The novel is from 1970 and introduces us to a gently racist, gently chauvinistic man working at an advertising agency in New York who gets recruited to join a top secret US government operation to travel back in time. Their method involves – v hippie vibe – meditation, with it becoming possible, and uncomplex, to slip from the 1970 present day to 1882, as long as one believes hard enough. They train the time travellers by keeping them in reproductions of the places they want to travel to, they teach them self-hypnosis, dress them in historical clothes and give them the relevant dialects of their target times and enough general knowledge to understand the place they want to move to.
What’s confusing about this is that with the time travel abilities that are described, it would be possible to move from anywhere to anywhere, as long as the traveller believed enough, however when Simon (or “Si”, as everyone calls him (after asking if it’s OK)) travels back to the New York of February 1882 from the New York of February 1970 and back and forth, time passes parallel to each other.
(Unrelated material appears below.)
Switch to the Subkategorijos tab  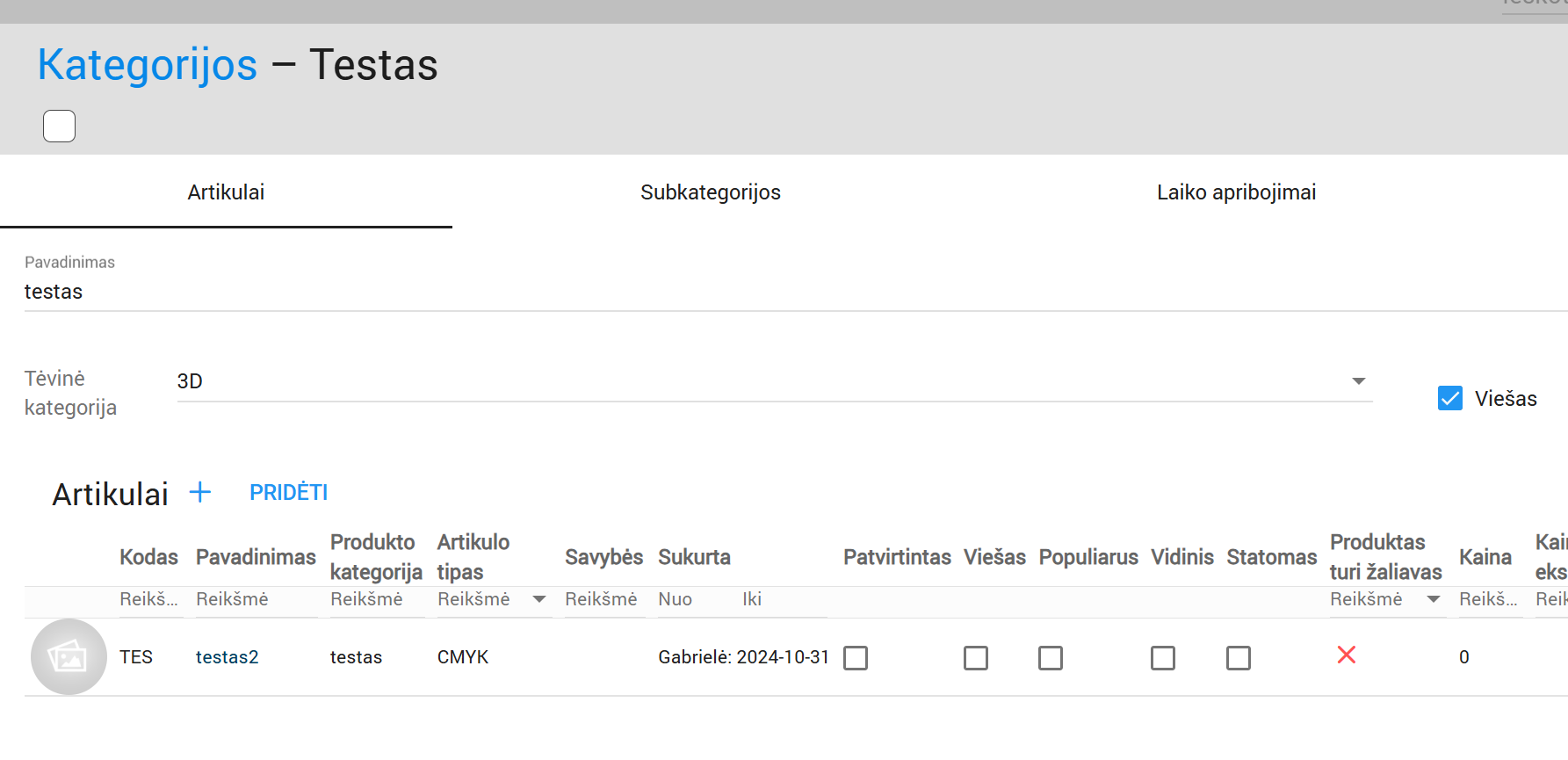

Why? The people who train him repeatedly state that their method works because all that has existed and all that will ever exist exists now, and by opening our consciousness to it, man, we can step across easily. Time and Again forgets its own plot, and Simon’s actions appear to have no repercussions as he flits between times, investigating a minor mystery related to his girlfriend in 1970’s adopted father’s dad, investigating it with his new girlfriend in 1882, who he eventually decides is better.
The end of the novel involves Si weighing up the pros and cons of each of the New Yorks he has lived in. Though, yes, healthcare is better in 1970, there is more pollution, nuclear bombs and a girlfriend who is more age-appropriate. So he heads back to 1882 to whisk away his naive 21 year old and help propagate the world with a few more infant deaths and probably some boys who’ll die in the trenches. He also, as a final act, goes and interrupts the apocryphal meeting of the parents of the man who invented the method of time travel, and happily strolls into the 19th-century night unperturbed by the fact that he has just made his own travel to 1882 impossible.
The novel is trashy, pulpy fun, but it doesn’t really have quite as tight a grip on its own internal logic as a book of this length (it’s not short!) needs to be to hold attention.
It’s also dated, and has some very ropey dialogue at times. There’s a description of a woman that reads: “She was a big, good-looking, good-natured woman in her late thirties, with a lot of gray in her hair”, and at one point a man interrupts a lunch meeting to say, “Let’s go up on the roof. I’ll take my pie along.”
It’s silly, it’s uncomplex, and unfortunately the Scooby-Do style villain unmasking becomes too clearly signposted way too far before the “big reveal”, but as a relaxing, unchallenging piece of time travel fiction it’s a lot of fun. A good holiday read.
But that’s enough of holidays. Time to get back on something more serious, I think.